Clouds on the Horizon

However, distressed debt and secondary market activity may pick up later in the year, sources said. Fixed income markets may have yet to fully discount the impact of monetary policy tightening. Minutes from the Fed’s December meeting, released on Wednesday, Jan. 5, stated that given policymakers’ outlook for the economy, labor markets and inflation, “it may become warranted to increase the federal funds rate sooner or at a faster pace than participants had earlier anticipated."

Ten-year Treasury yields broke through 1.7% after the release of the minutes. The yield increased further to 1.76% on Friday after the release of payrolls data, which showed the unemployment rate falling to 3.9% and hourly earnings increasing by a higher than expected 0.6%, which together indicated to market participants that the central bank could raise interest rates as early as March.

Privately held middle-market companies can be expected to have a fair amount of financial stress because their leverage profile is less forgiving, PJT’s Zelin said. The types of restructuring the market may see would be prepack chapter 11 filings or consensual out-of-court transactions, because of the cost of a prolonged in-court process, and the willingness of sponsors to turn over the keys to lenders if there’s no recovery, Ropes & Gray’s Galardi said.

Despite a record low default rate, sources noted that aggressive valuations and record debt issuance, the ingredients for balance sheet problems down the road.

“Credit cycles are not extinct,” Proskauer’s Hillman said. “There will be another boom and bust cycle, just like there was before.”

A Changing Landscape

Restructuring professionals highlighted a number of bankruptcy issues and trends to watch out for, including non-pro-rata debt transactions, which are expected to continue until courts define the limit, releases of claims against non-debtor third parties in chapter 11, payment of interest on unsecured claims against solvent debtors, and bankruptcy venue.

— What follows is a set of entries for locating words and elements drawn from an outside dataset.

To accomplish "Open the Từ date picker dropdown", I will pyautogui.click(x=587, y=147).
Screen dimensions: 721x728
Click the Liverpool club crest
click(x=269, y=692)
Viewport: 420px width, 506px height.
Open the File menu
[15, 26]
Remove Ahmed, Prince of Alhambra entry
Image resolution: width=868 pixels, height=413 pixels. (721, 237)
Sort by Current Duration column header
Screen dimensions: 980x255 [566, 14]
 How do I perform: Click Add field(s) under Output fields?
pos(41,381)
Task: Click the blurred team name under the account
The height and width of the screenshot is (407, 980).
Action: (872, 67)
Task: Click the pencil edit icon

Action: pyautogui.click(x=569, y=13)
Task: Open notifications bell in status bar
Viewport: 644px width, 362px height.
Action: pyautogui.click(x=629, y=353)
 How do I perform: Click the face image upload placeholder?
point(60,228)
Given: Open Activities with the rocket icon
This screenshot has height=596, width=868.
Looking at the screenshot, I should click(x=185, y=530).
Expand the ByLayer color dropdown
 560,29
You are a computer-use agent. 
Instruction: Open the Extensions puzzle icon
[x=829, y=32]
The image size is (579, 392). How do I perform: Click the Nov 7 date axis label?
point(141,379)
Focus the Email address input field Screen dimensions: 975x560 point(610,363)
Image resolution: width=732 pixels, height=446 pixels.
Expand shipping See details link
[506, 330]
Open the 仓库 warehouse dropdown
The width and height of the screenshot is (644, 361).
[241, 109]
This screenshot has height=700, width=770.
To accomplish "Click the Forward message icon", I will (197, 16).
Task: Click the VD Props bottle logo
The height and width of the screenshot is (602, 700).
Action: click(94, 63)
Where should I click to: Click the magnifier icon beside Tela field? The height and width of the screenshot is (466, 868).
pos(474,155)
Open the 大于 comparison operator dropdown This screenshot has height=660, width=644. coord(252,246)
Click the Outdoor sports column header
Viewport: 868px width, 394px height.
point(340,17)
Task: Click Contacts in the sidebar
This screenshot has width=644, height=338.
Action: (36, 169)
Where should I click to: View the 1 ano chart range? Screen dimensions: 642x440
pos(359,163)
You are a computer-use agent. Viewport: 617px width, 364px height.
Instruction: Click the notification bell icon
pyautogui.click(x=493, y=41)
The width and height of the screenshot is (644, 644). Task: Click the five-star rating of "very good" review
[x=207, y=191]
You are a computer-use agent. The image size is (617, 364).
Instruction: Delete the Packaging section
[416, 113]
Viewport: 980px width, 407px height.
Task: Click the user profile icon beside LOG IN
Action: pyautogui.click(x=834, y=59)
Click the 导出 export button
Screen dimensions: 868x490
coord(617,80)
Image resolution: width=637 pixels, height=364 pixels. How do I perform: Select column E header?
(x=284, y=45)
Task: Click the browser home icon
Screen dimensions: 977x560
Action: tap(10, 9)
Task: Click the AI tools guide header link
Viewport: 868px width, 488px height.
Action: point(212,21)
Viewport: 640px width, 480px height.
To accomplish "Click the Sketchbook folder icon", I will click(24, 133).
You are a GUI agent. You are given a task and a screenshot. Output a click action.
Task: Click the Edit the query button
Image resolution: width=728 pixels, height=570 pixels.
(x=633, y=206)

Sources also noted an increase in post-confirmation litigation. ​“Historically, there’s been a rush to plan confirmation to contain the administrative costs of in-court restructurings. More than I’ve seen before, creditors are now focused on fighting for every last penny, especially with a slower filing pace,” Riveron’s Young said. “In addition, more availability of litigation financing is driving a significant ramp-up in post confirmation litigation.”